Ce matin, j’ai reçu une lettre émanant d’un organisme de recouvrement, m’annonçant que je leur devais la coquette somme de 700 euros. La lettre, totalement impersonnelle, était rédigée de telle sorte que la menace de représailles devant la justice paraissait imminente. C’était visiblement la dernière chance d’un règlement à l’amiable qu’on me laissait là. Comme je savais ne rien devoir, c’est illico que  j’appelais le numéro pour tirer au clair cette affaire. Une sonnerie puis deux, quelques mesures de musique d’ascenseur avant qu’une voix de femme ne se présente sur un ton assez neutre. Ne doutant pas que ce soit une méprise, je n’étais nullement sur mes gardes. Dans les secondes qui suivirent, mon interlocutrice se chargea de me ramener à la réalité.  A peine avais-je donné mon numéro de référence que voilà qu’à l’autre bout du fil, quasi instantanément, le ton neutre se mua en un jappement de pit-bull.  Fini la cordialité, fini les préliminaires. D’emblée, nous entrions dans le vif du sujet :

-          Vous comptez régler comment ?   

-          C'est-à-dire que je crois que vous faîtes erreur, si je puis me permettre.

-          Comment ça, nous faisons erreur ? Eh bien, payez et faite une réclamation ensuite. Si vous avez raison, nous aviserons.

-          Comprenez-vous,  cette dette ne peut pas m’appartenir puisque je n’aie pas de dettes en cours avec cet organisme, ni avec aucun autre d’ailleurs.

-          Ça, c’est vous qui le dîtes. On me la fait tous les jours, vous savez. Vous êtes bien Laurent Ducastel, né le 6 décembre 1965 ?

-          Oui

-          Alors, je vous confirme que vous êtes bien concerné !!!

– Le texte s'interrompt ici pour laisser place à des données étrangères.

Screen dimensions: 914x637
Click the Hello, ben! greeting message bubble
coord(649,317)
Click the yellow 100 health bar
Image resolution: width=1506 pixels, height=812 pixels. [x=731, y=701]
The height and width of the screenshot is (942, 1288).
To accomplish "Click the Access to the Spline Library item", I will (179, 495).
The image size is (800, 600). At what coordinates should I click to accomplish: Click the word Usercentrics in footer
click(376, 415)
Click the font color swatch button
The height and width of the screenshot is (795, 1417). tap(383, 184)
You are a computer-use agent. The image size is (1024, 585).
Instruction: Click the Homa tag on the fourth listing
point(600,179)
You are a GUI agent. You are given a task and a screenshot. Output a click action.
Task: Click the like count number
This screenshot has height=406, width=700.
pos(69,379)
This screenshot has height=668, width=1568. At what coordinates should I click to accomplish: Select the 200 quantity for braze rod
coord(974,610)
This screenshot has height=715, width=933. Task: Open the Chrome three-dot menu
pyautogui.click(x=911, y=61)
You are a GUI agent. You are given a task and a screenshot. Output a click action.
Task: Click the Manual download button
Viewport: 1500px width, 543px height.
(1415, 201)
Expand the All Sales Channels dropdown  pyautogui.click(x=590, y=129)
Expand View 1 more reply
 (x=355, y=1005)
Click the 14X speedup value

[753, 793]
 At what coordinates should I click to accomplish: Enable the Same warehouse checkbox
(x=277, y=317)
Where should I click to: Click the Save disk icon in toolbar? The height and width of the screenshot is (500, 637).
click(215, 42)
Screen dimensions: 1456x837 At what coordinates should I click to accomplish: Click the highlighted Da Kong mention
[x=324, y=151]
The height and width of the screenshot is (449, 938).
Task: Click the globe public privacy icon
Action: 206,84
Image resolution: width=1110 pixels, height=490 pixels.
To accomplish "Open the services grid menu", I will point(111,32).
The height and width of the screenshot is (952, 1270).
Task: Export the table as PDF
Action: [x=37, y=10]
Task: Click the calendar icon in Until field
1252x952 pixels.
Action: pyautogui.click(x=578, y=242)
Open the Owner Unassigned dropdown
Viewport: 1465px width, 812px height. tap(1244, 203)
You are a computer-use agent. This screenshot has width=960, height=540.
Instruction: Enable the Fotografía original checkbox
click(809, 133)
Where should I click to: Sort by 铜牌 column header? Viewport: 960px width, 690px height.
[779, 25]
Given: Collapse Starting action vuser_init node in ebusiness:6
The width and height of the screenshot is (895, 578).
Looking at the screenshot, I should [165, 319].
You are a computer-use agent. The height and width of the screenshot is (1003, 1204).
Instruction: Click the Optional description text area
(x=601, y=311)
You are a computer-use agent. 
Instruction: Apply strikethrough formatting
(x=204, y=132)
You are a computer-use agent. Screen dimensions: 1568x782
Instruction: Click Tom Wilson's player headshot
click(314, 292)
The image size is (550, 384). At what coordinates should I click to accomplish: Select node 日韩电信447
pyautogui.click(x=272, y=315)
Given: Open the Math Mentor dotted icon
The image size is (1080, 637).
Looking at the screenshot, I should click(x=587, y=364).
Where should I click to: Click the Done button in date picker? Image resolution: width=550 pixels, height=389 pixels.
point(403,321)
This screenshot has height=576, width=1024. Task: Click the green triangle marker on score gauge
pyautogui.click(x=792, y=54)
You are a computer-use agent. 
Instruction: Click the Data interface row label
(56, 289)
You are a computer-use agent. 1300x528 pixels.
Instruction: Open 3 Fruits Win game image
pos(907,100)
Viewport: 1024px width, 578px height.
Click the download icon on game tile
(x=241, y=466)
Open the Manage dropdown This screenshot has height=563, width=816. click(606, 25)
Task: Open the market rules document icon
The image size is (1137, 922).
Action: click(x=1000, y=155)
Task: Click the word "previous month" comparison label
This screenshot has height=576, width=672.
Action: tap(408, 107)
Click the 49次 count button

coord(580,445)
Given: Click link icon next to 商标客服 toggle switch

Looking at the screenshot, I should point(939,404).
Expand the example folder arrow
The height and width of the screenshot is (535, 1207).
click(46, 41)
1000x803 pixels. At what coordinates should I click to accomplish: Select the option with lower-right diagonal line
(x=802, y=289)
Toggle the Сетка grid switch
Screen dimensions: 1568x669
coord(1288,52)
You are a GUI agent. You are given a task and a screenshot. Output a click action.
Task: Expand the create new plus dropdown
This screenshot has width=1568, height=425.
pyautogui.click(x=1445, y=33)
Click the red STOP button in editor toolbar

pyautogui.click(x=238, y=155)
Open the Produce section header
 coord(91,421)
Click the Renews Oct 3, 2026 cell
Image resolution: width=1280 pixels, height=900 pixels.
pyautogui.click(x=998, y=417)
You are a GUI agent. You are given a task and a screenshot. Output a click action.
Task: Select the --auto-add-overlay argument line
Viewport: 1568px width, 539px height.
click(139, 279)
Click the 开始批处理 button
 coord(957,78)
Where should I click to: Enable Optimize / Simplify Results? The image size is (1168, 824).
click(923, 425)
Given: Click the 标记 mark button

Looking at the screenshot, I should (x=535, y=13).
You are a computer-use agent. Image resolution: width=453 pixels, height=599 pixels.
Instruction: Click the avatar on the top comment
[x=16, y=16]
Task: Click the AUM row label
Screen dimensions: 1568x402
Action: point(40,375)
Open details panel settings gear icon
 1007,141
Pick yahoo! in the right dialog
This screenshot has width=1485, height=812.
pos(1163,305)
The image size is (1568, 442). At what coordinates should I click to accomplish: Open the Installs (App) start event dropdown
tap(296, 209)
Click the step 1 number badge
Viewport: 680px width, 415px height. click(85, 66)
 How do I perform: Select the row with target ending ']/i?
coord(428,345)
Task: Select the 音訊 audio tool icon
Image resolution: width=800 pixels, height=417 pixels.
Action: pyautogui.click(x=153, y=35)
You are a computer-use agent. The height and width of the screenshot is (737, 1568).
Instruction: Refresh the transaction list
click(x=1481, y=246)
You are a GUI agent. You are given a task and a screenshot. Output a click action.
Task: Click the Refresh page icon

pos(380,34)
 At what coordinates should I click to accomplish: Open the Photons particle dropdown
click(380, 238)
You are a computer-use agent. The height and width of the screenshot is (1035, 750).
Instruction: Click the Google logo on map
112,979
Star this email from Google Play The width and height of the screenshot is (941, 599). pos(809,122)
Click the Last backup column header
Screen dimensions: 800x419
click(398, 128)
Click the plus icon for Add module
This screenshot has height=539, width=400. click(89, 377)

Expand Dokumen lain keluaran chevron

-          Mais de quoi parlons-nous ? Je veux dire, pourquoi vous dois-je 700 euros ?

-          Ecoutez ! Ne jouez pas ce petit jeu-là avec moi. Vous savez très bien de quoi nous parlons, rétorqua-t-elle la voix pleine de sous-entendus.

-          Non, ça je vous assure que je n’en aie pas la moindre idée.

-          Vraiment, vous ne voyez pas ?

-          Il me semble que ce serait un bon début de me dire quelle est la nature de cette dette, non ?

-          Vous avez fait un crédit avec une carte en janvier 2007, crédit que vous n’avez JAMAIS remboursé, me lâcha-t-elle le plus sèchement possible. 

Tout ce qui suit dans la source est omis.